Instructions to follow.
Scan the entries below for the word "each". Copy out every line in which it occurs.

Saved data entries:

------------------------------------------------------------

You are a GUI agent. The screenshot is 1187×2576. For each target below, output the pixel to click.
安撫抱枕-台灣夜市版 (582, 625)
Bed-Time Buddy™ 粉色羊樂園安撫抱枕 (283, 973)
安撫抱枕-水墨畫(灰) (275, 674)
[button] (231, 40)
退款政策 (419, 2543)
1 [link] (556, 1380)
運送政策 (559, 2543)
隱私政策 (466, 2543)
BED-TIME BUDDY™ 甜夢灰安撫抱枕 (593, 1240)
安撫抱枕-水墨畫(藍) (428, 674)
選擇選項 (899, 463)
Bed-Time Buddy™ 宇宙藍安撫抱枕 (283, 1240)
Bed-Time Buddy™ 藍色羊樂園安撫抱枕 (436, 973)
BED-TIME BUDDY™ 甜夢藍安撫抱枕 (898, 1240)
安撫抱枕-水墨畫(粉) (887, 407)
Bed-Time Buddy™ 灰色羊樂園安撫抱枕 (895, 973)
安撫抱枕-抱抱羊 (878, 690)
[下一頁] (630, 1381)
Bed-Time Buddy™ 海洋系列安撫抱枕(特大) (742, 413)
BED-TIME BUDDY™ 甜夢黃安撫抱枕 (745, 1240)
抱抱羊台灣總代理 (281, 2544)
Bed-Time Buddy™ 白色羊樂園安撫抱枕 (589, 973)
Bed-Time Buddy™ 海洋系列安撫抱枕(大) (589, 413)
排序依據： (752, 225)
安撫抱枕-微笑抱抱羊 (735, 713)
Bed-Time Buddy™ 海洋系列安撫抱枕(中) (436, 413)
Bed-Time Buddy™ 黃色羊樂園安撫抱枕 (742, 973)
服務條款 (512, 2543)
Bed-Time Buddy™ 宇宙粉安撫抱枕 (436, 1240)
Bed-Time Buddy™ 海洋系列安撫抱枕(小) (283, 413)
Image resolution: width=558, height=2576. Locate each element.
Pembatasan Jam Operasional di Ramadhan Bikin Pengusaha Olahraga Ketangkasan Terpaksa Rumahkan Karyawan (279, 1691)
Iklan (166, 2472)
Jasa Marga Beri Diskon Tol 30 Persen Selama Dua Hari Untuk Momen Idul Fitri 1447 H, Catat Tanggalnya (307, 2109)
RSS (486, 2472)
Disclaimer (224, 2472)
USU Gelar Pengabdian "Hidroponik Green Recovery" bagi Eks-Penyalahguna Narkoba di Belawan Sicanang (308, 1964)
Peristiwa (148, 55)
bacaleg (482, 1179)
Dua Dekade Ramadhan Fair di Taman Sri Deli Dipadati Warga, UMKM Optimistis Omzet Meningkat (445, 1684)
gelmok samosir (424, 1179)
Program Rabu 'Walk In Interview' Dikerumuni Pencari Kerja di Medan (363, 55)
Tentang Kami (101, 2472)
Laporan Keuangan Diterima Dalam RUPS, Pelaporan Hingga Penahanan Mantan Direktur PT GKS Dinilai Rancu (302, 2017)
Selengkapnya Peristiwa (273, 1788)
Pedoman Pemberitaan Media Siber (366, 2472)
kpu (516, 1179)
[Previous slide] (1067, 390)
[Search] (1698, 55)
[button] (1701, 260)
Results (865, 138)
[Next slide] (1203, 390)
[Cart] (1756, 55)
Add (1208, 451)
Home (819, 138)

------------------------------------------------------------

Response to this exercise.
You are a GUI agent. The screenshot is 1187×2576. For each target below, output the pixel to click.
Image resolution: width=558, height=2576. Locate each element.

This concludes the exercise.